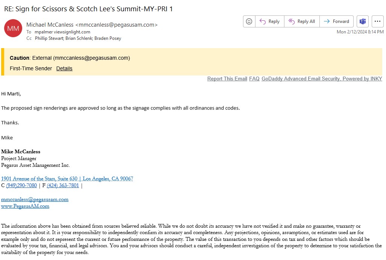Call cell number (949)290-7080
The image size is (386, 260).
pos(21,186)
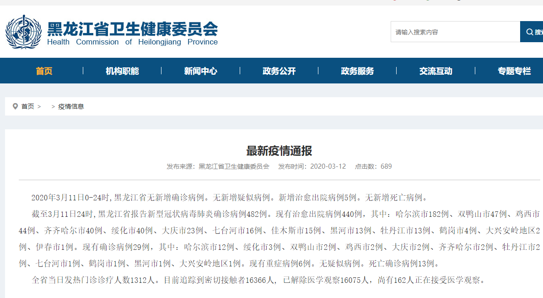The width and height of the screenshot is (543, 298).
Task: Click the 发布来源 publisher text
Action: (x=218, y=166)
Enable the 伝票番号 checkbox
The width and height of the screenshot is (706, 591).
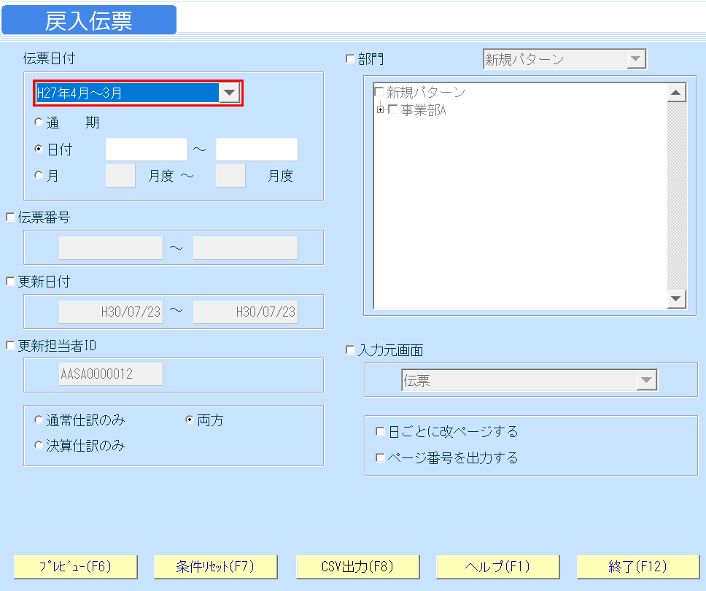click(10, 216)
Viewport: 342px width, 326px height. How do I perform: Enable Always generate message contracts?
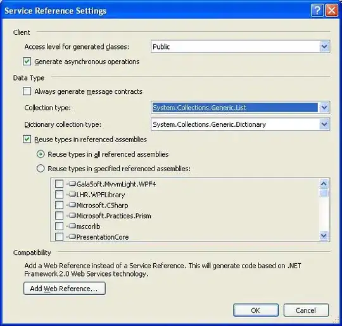pos(27,91)
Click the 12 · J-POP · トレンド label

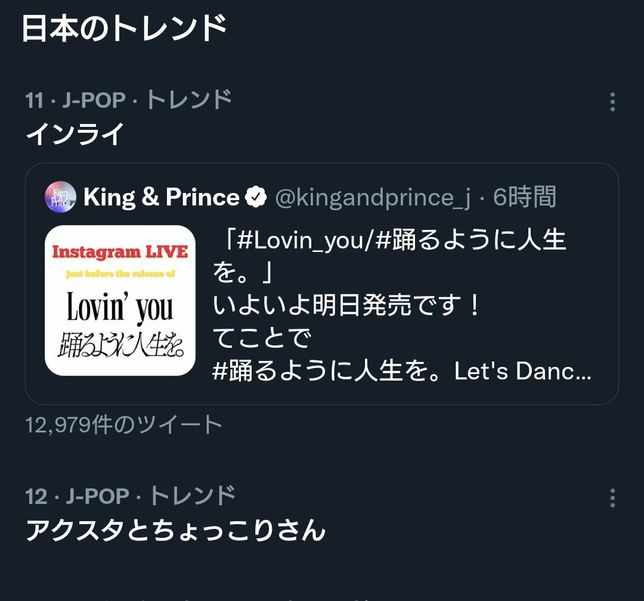(x=131, y=496)
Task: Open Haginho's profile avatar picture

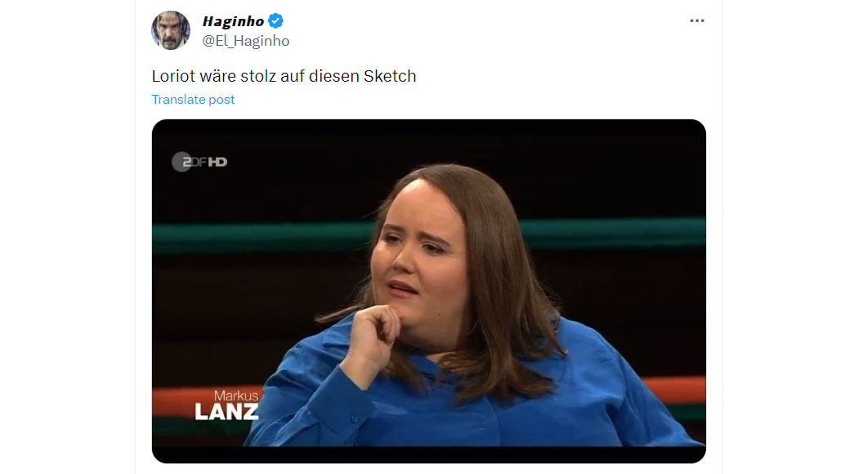Action: click(171, 31)
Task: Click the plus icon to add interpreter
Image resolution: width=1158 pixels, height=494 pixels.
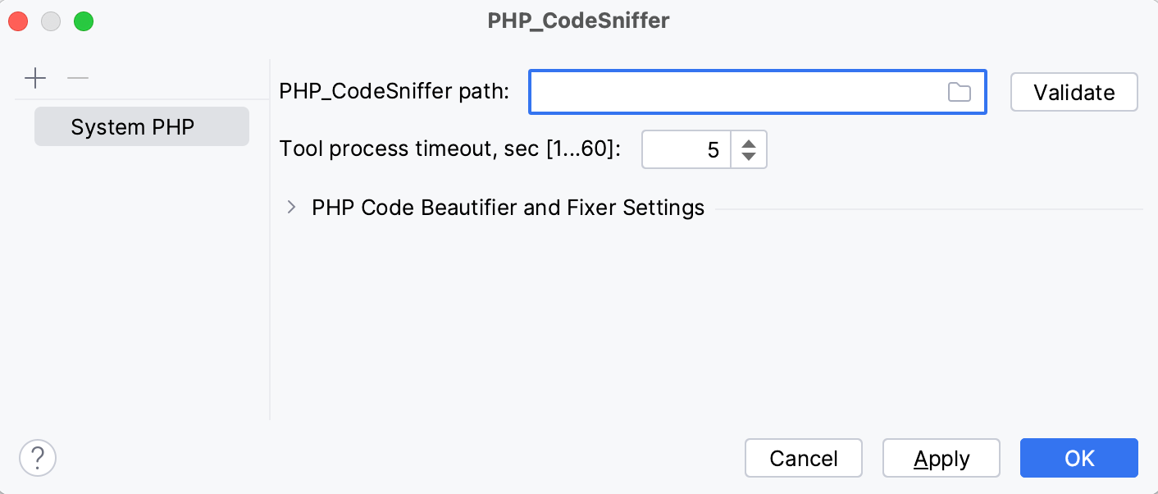Action: point(35,78)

Aim of the task: Using the records above, reproduce exactly the lines from the line containing "Viewport: 342px width, 326px" through the last line, with both ends kept and no pictures.

Exercise output:
Viewport: 342px width, 326px height. How do I perform: Enable Always generate message contracts?
pos(27,91)
Click the 12 · J-POP · トレンド label

(x=131, y=496)
Task: Open Haginho's profile avatar picture

Action: click(171, 31)
Task: Click the plus icon to add interpreter
Image resolution: width=1158 pixels, height=494 pixels.
Action: point(35,78)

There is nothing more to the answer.